23/08/2026 - 08:30 h.
Jefe de redacción
2 min

PalmaMe pasé el año de Erasmus en Londres desmintiendo que fuera italiano y respondiendo las mismas preguntas en el pub donde trabajaba: no, no entendía qué hacía mi Prime Minister en la foto de las Azores; el euro nos lo había encarecido todo (ellos asentían orgullosos); Aserejé era solo la adaptación fonética al inglés de una canción disco-rap y –para su decepción– no significaba nada; y no, no frecuentaba Magaluf. A los clientes a quienes servía pintas y chupitos, pronunciar Magaluf les iluminaba la cara. Para mí, solo era un lugar que quedaba lejísimos de todas las zonas de marcha de Palma y el aliciente del cual era comer pastillas de éxtasis un sábado por la noche en BCM. Diría que ni había puesto los pies. Por lo tanto, me limitaba a asentir con una sonrisa mientras les devolvía el cambio en pounds de su Foster’s o Carling. No quería añadir otra decepción a la de las Ketchup, famosas entonces a nivel de Tony Blair.

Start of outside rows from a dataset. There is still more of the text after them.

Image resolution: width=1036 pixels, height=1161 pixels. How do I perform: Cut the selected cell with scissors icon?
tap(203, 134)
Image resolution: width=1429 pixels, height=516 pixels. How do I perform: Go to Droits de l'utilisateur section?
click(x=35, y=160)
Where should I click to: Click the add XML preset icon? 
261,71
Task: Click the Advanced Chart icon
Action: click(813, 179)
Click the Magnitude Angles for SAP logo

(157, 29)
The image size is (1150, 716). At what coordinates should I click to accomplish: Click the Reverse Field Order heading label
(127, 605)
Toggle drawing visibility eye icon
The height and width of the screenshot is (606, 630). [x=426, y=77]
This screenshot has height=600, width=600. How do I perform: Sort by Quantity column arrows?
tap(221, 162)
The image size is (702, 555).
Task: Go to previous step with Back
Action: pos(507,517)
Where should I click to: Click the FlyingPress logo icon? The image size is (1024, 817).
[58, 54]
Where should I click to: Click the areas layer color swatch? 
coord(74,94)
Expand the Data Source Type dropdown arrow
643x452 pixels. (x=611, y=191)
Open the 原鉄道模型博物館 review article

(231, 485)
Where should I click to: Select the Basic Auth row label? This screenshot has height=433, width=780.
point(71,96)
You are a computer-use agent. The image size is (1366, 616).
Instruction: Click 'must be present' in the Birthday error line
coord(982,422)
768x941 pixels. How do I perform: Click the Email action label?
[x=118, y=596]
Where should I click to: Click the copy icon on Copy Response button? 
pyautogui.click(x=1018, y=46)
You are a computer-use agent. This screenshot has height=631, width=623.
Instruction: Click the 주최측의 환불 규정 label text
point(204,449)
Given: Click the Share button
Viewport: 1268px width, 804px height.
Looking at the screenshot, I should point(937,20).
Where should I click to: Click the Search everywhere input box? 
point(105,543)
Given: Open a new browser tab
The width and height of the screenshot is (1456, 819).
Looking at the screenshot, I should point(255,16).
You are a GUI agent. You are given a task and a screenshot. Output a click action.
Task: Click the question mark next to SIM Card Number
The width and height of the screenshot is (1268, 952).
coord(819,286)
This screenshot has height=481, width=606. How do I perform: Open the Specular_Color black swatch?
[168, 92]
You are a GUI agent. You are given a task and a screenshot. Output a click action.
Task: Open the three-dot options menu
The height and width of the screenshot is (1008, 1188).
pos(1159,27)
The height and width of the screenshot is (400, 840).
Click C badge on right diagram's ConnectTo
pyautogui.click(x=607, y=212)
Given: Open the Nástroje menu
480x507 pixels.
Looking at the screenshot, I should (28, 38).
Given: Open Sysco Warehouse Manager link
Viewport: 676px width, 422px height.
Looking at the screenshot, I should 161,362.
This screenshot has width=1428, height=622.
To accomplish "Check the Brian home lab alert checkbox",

Me gusta la British people. I must confess. Me divierte que adoren la monarquía y devoren los titulares con que los tabloides ridiculizan a sus miembros; el barroquismo estético uniformizado de la clase media (pestañas de drag para ellas; profusión de tatuajes para ellos) y una actitud vital despreocupada en la que, si salen de fiesta, lo dan todo.

Después de años sin pisar el Reino Unido, el sábado paseé por la zona del puerto de Bristol: despedidas de soltero; madres con hijas cogidas del brazo, tambaleándose con el rímel corrido; especímenes de gimnasio chocando las cervezas con gritos guturales, y todos bailando esa música estupenda que han compartido con el mundo entero. Fue entonces cuando fui consciente de que el modelo de Magaluf –que no, que no nos traguemos la cursilería elitista de Calvià Beach– no es ningún invento turístico. No hemos creado el turismo de borrachera de la nada; simplemente hemos importado exactamente los usos, las costumbres y la manera de divertirse, para que se sientan como en casa mientras facturamos. Otro debate sería qué interés tiene viajar para encontrarte lo mismo que tienes cada fin de semana en tu ciudad, pero el secreto quizá es que se trata de una versión extendida, en modo extralarge y mucho más económica. Ellos sí que pueden decir que les sale más barato pasar una semana en Mallorca que quedarse en Manchester, Liverpool y Leeds. Beben garrafón felices, pagan sin mirar la cuenta y adoran The Strip, una Punta Ballena que huele a vómito y juerga; una franquicia mejorada de su ocio y, para ellos, un win-win absoluto. Cheers!